Wu Ying grunted and picked up the gold-bar-holding statue. He did not believe Ru Ping at all. For one thing, Ru Ping was a Gatherer like him. Long hours working the gardens meant that you built muscle—just like working on the farm did. In addition, Elder Li was likely to have made Ru Ping do much of the manual labor that had fallen on Wu Ying’s shoulders. And she did not accept excuses, nor had the patience for someone to find help.
Which left the simple fact that Ru Ping was likely just lazy.
“Careful. And two inches more,” Ru Ping called as Wu Ying finished lowering the second statue. There was no argument, since Wu Ying understood the necessity of precision.
Ru Ping’s major accomplishment and study was in the large-scale development of formations for gardening. There were, of course, levels of development of environmental formations that could be created. Some locations formed their own, natural formations to gather chi. But those were often less efficient, due to their inability to change to accommodate the changing seasons.
Nature would, eventually, provide its own methods. Plants that flowered or died depending upon seasons, streams that flowed during the spring but dried by autumn. But even then, such places were subject to the randomness of beast and man, of errant gusts of winds and flash floods.
Ru Ping’s methods were more laborious and exacting. He went beyond the basic chi-gathering formation of wood and earth and adjusted the flow of every chi element. Metal depending on what was being grown that season, additional fire or wind. He cooled certain parts of the gardens, allowing the heat and fire chi to gather in another portion.
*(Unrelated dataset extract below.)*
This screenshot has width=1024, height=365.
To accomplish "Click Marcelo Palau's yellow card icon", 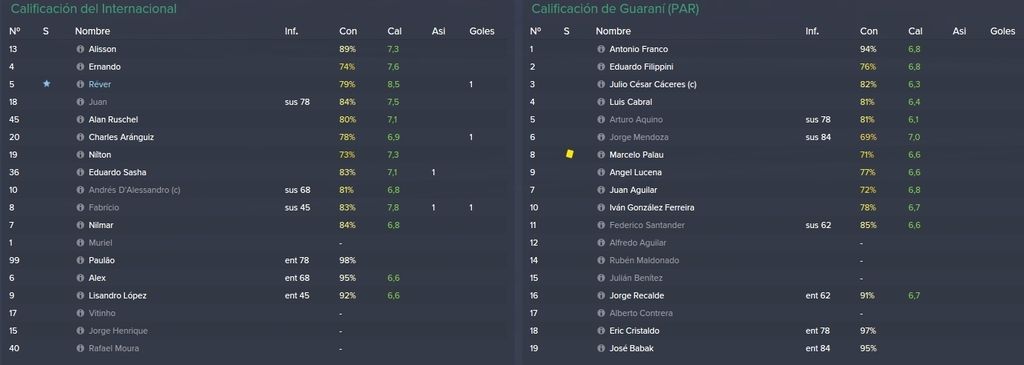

And in doing so, he optimized the growth rates of the gardens. Wu Ying had learnt much from Ru Ping, which was why he carried the third statue with its peach of immortality and long-bearded representative and adjusted all three without complaint. Without complaint but with a few pointed questions. Such knowledge was useful to him and his own progress as a Gatherer. Already, Wu Ying had adjusted the flow of a stream and added additional rocks for his parents’ newly built village to amplify the chi gathering in their lands while he worked, in detail, on his World Spirit Ring.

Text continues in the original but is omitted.